[Data items]
####

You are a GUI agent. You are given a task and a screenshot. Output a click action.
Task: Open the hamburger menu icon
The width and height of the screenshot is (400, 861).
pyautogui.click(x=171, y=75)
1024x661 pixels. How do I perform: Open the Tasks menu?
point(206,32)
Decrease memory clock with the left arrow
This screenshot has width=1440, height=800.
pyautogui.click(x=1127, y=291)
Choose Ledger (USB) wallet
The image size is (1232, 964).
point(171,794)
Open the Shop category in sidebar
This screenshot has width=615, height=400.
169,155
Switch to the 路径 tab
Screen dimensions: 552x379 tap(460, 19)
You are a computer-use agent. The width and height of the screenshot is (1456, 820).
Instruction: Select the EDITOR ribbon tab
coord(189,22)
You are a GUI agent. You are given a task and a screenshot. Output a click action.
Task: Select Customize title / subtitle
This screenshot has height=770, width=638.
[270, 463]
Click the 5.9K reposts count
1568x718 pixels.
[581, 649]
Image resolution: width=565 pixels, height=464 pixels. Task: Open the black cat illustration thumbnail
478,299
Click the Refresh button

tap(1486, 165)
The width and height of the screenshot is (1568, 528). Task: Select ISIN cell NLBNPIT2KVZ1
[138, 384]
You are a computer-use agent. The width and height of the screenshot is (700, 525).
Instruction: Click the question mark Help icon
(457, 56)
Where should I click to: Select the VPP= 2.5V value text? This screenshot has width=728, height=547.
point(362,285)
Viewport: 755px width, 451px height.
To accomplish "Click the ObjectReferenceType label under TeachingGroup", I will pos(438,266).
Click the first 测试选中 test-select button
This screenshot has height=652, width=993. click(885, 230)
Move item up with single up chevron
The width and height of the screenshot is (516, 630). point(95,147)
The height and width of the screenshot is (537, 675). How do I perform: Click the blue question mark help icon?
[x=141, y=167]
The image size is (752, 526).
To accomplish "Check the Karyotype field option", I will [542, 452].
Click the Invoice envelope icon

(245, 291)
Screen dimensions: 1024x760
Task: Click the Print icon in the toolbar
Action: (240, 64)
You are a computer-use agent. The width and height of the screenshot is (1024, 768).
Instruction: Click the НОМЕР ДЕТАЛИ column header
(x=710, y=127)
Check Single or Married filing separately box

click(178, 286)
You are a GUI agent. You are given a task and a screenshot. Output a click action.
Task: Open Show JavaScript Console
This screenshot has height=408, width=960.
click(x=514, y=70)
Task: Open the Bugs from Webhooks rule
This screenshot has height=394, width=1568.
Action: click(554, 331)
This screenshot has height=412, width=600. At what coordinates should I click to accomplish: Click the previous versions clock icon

####

◆ EXERCISE DETAILS
The response must consist of the lines above, from the first one through the line containing "is (1456, 820).", reproduced exactly.

◆ OUTPUT OF THE TASK
You are a GUI agent. You are given a task and a screenshot. Output a click action.
Task: Open the hamburger menu icon
The width and height of the screenshot is (400, 861).
pyautogui.click(x=171, y=75)
1024x661 pixels. How do I perform: Open the Tasks menu?
point(206,32)
Decrease memory clock with the left arrow
This screenshot has width=1440, height=800.
pyautogui.click(x=1127, y=291)
Choose Ledger (USB) wallet
The image size is (1232, 964).
point(171,794)
Open the Shop category in sidebar
This screenshot has width=615, height=400.
169,155
Switch to the 路径 tab
Screen dimensions: 552x379 tap(460, 19)
You are a computer-use agent. The width and height of the screenshot is (1456, 820).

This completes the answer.